Sure, Mary, people care so little about Cheney that every MSM pseudo-news show is going out of their way to attack him and assassinate his character . They and other partisans such as yourself are doing everything they can to convince Americans that no one cares. But when the MSM goes into such full on attack mode, you can be sure that the person being attacked matters and has been effective in opposing the MSM orthodoxy.
And Obama is a constant whiner. He almost can't turn on his teleprompter without blaming Bush for something. He screwed by the numbers in his sophomoric attempt to close Gitmo. Then when his own incompetence and poor planning blew up in his face he blamed Bush instead taking responsibility for his own actions. He's a poor excuse for a leader. Since when is, "Gee, I just don't know what I'm going to do," a new idea?
The bald and unsupported assertion that no one cares is not an argument against anything. Even if you could prove that no one cares about the proposition in question, all you have is a bunch of feelings. The truth or lack thereof of the proposition remains unaddressed. And it is very possible that the truth about something could be very unpopular. But it would still be the truth regardless of your feelings.

Pat Austin Becker said...

@Mary
I DID vote for Reagan.
Does that make my point more credible, somehow?
What's YOUR point?
Mine is that he was a man with class and dignity, qualities worth emulating by both politicians AND blog commenters.

G. R. said...

@Mary

"No one cares about Reagan either. I was old enough to vote for him; were you? Probably not"

I don't know if you are the same person who asked this question on another blog a couple of months ago.

If you are the same person who asked this question, you need to get another question.
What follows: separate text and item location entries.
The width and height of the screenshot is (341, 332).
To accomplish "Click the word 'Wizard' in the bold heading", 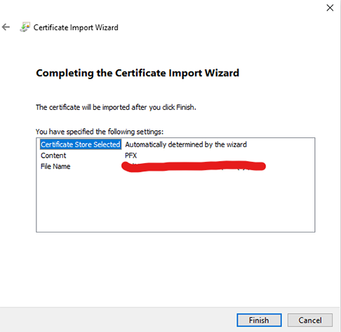I will [222, 73].
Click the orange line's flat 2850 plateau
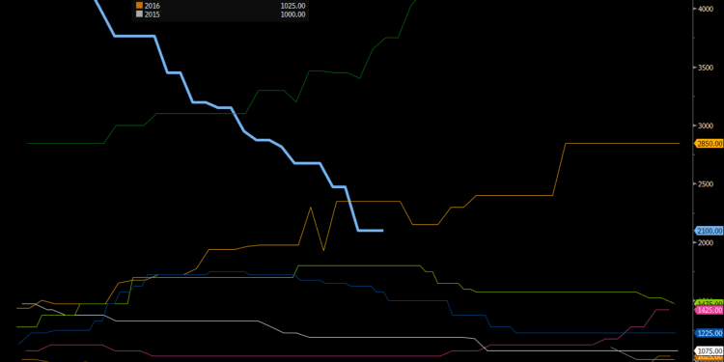 coord(623,143)
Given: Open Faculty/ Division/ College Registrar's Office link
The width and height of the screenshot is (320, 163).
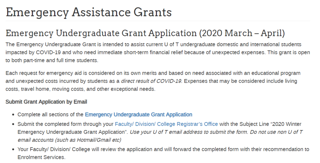Looking at the screenshot, I should (x=166, y=124).
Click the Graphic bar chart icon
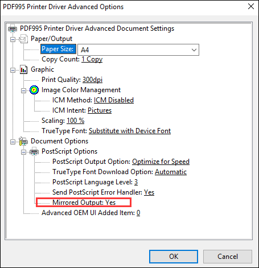 [24, 69]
Now let me ask you a question.

Were you old enough to have voted for Adams? I wasn't either. However, through books and that great mini-series that was recently on, I learned something about Adams. I think he was a man of character, and he was willing to put this country's needs over his political career, and he paid the price for it. He allowed himself to lose the second term rather than sell out his principles.

Why am I talking about Adams? Well, each president, regardless if you like them or not, leave an indelible mark on this country. And I don't believe the great Obama would have even thought about doing what Adams did. Obama would have blamed Bush, and others, while he continued tiptoeing through the political manure he's spreading.
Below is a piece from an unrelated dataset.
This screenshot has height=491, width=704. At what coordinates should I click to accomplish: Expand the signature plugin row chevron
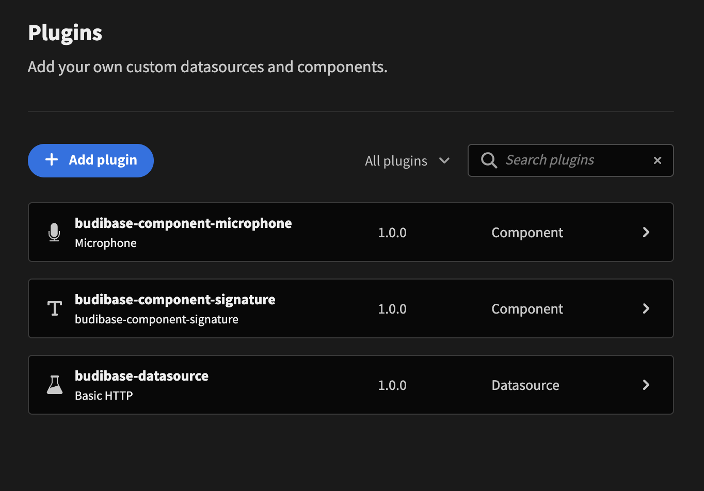click(646, 309)

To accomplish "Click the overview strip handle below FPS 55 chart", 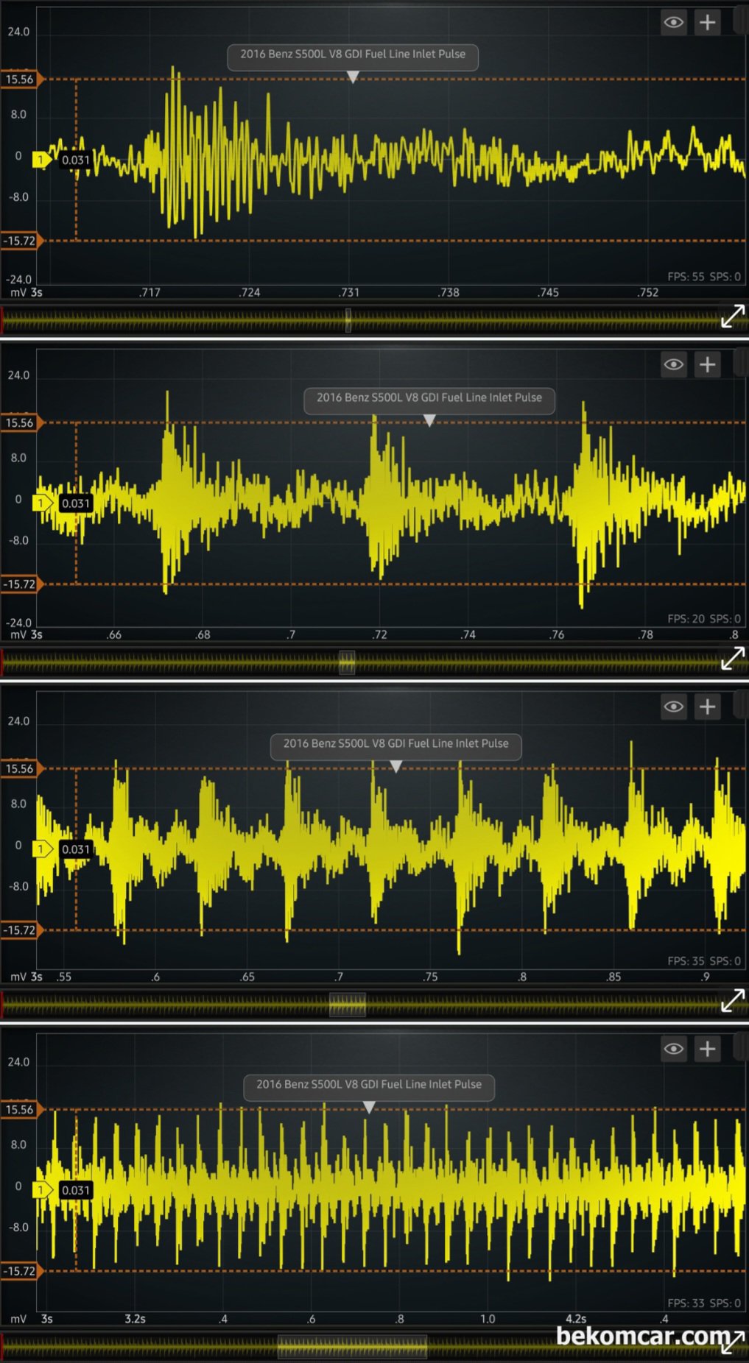I will point(348,320).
And if you aren't the same person who asked the same question on another blog several months ago, you still need to come up with another question.

(I was barely around for Eisnehower, so that would make me old enough to have voted for Regan, too. And if he were alive and could run, I'd vote for him again.)

twolaneflash said...

I cannot listen to or watch this accidental President. Thanks for the excellent wrap-up of what I already knew he would be saying. I watched Cheney's speech. He was solid like those documents Obama used for staging. Obama is taking power over enemy combatants from the DoD and giving it to the DoJ, magically making the Gitmo detainees "criminal suspects". What a feeding frenzy of liberal lawyers this will create! Power to The Peeps.

G.R. said...

Mary said...
Not one of you who praises Regan was old enough to vote for him.

2/8/09 1:46 AM



I was right Mary, it was you!

I know, I know, You are probably thinking I don't have a life to actually go back four months to see what you posted on another blog site. Maybe I don't, but I rationalize it by calling it research.

BTW, you comment is pretty presumptuous

And for Michilines,

You haven't made any comment about your screw up on John Walker and John Walker Lindh. (See Huffpo Does PR for Uighurs)

Since you think John Walker Lindh (who was the twenty year old American captured in Afghanistan fighting along side the Taliban) was on our side, before he went over the Soviets. Or was it John Walker (Navy Warrant Officer who traveled to various Muslim countries to study Islam to become... Hell I don't know. I read your post and now I'm so confused.
Anyway it proves that you don't know squat about what you're talking about. Therefore, rendering you not much of an expert in matters of war, torture, and all that.